相続したマンションは一階なら売るべき

“マンションを相続した時に発生する様々な事態と今後の見通しをもとに考えていきましょう。まずは、マンションを相続した時に何があるのかですが、1つ目は相続税がかかります。これは周知の事実ですが、相続税は基本的に現金による一括払いが原則です。ちなみに税金を払うために銀行からお金を借り入れることはできません。貸金業や出資法など様々な法律に抵触してしまいます。誰もが悩むこととして、現金によるまとまったお金を用意することができずに、相続放棄するか売りに出して相続税を払うか選択することが多いです。
次に毎年の固定資産税の支払いがあります。これは戸建でおマンションでも等しくかかります。最後に住宅ローンです。通常、マンションを一括で支払っている人はほとんどいませんから、大抵銀行から借りている住宅ローンが残っています。以上を踏まえて、税金や債務を踏まえて売ってしまうか、賃貸に出して家賃収入を得ながら税金や債務を支払うか選択することになります。

もし、マンションが一階なら思い切って売ったほうがお得である可能性が高いです。まずマンションというのは1階でも10階でも家賃設定はほとんど同じです。さらに、一階というのは防犯上の理由から入居者に敬遠されがちなので、賃貸に不向きといえます。一方で、事業者の方のSOHO賃貸としては需要があります。事業者向けの家賃においては高層階より低層階のほうが家賃設定が低い傾向にあるためです。ただし、SOHO賃貸はまだ始まったばかりでメジャーではありません。現時点では見込みは低いと言えますので、賃料収入ではなく売りに出したほうが得策でしょう。ちなみに、一階のマンションは先ほど述べたとおり入居者に敬遠されがちと言いましたが、これは住民に限っての話です。事業者向けにはあてはまらず、むしろ買取が見込めますので余計な不動産を抱え込まず手放したほうがいいと考えます。
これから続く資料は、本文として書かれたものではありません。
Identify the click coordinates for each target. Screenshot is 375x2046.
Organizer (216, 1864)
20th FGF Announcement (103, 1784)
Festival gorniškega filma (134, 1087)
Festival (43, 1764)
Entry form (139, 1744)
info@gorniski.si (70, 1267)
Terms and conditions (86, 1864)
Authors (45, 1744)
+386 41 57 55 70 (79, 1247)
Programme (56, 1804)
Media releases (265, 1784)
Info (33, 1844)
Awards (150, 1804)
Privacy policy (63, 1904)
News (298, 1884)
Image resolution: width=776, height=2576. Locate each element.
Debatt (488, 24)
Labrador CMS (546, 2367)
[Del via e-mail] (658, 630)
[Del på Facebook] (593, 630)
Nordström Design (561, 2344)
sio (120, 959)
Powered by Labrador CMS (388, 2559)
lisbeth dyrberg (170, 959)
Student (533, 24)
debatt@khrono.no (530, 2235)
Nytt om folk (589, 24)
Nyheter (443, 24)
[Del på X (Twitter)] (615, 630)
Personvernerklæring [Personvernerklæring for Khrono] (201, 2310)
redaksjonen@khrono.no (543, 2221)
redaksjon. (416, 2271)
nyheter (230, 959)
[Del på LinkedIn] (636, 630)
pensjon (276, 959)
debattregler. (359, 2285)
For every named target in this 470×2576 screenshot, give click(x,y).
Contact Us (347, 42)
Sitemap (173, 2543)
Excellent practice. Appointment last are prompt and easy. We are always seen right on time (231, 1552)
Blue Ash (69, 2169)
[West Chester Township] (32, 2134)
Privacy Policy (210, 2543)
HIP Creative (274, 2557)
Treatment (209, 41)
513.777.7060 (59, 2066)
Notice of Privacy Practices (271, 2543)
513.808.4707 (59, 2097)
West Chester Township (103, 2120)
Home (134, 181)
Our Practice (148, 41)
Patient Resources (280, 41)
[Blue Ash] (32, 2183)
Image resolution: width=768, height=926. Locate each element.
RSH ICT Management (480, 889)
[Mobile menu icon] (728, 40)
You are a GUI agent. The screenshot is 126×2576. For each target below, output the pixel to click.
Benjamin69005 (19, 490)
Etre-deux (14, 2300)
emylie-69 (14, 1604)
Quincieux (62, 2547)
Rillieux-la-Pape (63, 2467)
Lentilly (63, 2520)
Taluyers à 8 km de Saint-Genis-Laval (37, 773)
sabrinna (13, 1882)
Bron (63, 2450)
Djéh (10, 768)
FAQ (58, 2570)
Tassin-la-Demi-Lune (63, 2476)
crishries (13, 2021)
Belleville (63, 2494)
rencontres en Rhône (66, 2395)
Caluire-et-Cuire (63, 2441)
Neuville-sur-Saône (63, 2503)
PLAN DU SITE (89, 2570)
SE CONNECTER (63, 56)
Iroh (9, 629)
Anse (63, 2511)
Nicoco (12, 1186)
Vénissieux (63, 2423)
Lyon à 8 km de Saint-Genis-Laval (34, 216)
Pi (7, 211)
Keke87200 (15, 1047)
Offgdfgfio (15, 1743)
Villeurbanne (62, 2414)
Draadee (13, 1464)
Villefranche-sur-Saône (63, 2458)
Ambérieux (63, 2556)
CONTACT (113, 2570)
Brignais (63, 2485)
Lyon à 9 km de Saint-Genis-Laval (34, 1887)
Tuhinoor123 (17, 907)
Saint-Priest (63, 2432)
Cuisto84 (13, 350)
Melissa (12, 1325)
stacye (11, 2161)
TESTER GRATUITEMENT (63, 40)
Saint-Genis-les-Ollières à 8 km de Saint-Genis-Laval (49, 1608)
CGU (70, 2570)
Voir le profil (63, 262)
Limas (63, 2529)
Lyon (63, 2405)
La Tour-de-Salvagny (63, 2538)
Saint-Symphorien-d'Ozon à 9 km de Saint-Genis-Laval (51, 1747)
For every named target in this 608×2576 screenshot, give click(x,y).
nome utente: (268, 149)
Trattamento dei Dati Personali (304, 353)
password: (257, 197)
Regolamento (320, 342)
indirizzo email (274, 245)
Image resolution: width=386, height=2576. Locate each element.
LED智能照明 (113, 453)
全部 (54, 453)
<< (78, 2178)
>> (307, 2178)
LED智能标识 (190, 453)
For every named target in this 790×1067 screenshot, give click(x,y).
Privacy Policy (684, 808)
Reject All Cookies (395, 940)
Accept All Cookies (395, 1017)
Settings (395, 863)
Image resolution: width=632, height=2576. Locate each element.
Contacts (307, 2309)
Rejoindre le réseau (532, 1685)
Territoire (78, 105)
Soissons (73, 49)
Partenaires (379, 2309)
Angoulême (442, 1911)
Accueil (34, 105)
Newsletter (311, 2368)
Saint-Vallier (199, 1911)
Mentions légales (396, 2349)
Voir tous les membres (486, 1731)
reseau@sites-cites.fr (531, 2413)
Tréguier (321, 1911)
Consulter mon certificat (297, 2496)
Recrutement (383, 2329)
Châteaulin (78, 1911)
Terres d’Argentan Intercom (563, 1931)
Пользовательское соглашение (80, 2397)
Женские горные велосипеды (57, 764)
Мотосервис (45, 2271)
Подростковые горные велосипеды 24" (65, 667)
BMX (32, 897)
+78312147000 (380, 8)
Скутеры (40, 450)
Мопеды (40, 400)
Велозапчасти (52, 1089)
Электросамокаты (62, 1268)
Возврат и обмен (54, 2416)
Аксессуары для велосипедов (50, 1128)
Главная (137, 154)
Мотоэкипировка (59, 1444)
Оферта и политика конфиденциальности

一方で、二階以上なら賃貸したほうがお得である可能性が高いです。まず、マンションは二階以上の入居率が高いです。なぜなら、防犯上の観点で優位にあり、景観もよく、もっと細かいことを言えば虫が入ってくることもありません。また、わずかですが家賃設定を高めにしても入居率に差し支えありません。賃貸に出した場合、固定資産税に加えて管理会社による管理費と修繕積立金がかかり、およそ家賃の30%ほどになりますので、利回りとしては年6%くらいになります。これならおよそ最大でも15年ほどで債務は払い終えられるため、黒字の不動産として手元に残せます。

相続した不動産は貸すべき?それとも売るべき?迷った際の参考になればと思います。”